А что, если сэр Найджел набросится на него в темноте? Ерунда. Если бы он хотел на него наброситься, он не позвал бы его обратно в дом. Он предложил бы встречу в безлюдном месте, на которую Ред не согласился бы.
Ярко, с отчаянной надеждой просверкнула мысль: а вдруг там будет Арден? вдруг он послал Торрингтона? вдруг это часть его хитрой игры? вдруг они — любовники — действуют заодно?
Нет, в это Ред не верил.
Он почти на ощупь пошёл по коридору, зная, что даже в кромешной темноте не промахнётся — уткнётся в дверь в самом конце коридора.
Он почти не видел саму дверь, только тусклые блики на ручке, на круглых шляпках клёпок и на длинных полосах металла.

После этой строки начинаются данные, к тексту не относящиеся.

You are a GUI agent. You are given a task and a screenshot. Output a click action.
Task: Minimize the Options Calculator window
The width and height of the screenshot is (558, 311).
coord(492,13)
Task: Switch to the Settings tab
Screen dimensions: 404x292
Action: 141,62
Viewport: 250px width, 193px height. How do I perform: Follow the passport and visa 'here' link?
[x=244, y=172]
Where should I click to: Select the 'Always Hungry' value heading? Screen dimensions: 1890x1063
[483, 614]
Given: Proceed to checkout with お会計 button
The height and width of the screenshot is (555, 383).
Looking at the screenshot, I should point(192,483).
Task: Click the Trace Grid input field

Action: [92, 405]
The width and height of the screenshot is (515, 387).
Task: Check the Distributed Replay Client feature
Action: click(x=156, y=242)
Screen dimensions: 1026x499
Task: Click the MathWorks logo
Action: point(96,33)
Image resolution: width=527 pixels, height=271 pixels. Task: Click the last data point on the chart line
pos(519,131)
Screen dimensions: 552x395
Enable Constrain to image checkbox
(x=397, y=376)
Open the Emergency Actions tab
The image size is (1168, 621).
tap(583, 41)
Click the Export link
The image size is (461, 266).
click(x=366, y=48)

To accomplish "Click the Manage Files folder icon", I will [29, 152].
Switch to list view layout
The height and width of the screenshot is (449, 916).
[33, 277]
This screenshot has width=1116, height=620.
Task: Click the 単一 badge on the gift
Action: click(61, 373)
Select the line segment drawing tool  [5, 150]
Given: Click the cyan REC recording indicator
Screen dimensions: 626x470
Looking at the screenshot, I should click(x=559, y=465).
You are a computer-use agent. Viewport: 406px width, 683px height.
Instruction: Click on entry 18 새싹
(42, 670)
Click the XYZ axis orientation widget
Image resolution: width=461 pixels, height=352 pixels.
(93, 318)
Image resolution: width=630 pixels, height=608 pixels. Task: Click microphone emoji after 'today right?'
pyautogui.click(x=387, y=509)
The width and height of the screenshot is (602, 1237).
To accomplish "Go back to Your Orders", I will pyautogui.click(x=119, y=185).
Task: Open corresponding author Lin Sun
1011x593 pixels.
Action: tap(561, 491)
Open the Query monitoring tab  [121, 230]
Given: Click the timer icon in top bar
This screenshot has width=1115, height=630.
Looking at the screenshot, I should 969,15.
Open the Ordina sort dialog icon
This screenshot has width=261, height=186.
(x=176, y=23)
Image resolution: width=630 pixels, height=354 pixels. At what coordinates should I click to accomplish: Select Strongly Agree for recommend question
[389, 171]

Наверное, их сделали специально, чтобы Изабелла не разбила дверь изнутри.
Ред потянул за ручку.
Он едва не отпрыгнул назад, когда в глаза ударил свет.
Ред заморгал и остановился на пороге, давая глазам привыкнуть.
Под высоким потолком висела старинная бронзовая люстра, и хотя большинство ламп в ней не горело, даже три оставшиеся давали столько света, что Ред зажмурился.
Ещё из коридора Ред увидел, что едва ли не четверть небольшой комнаты занимала широкая кровать с витыми столбиками по углам. Возле неё стоял стол на колёсиках, вроде сервировочного, абсолютно пустой и покрытый слоем белой пыли. Два окна были занавешены тёмно-зелёными шторами. Пол был таким, какого ни в одной комнате этого дома Ред не видел: в комнатах прислуги был настелен линолеум, совсем новый, до сих пор пахнущий химией, в главном доме хозяева ходили исключительно по паркету, здесь же были положены широкие длинные доски, когда-то покрытые лаком, а теперь облупившиеся.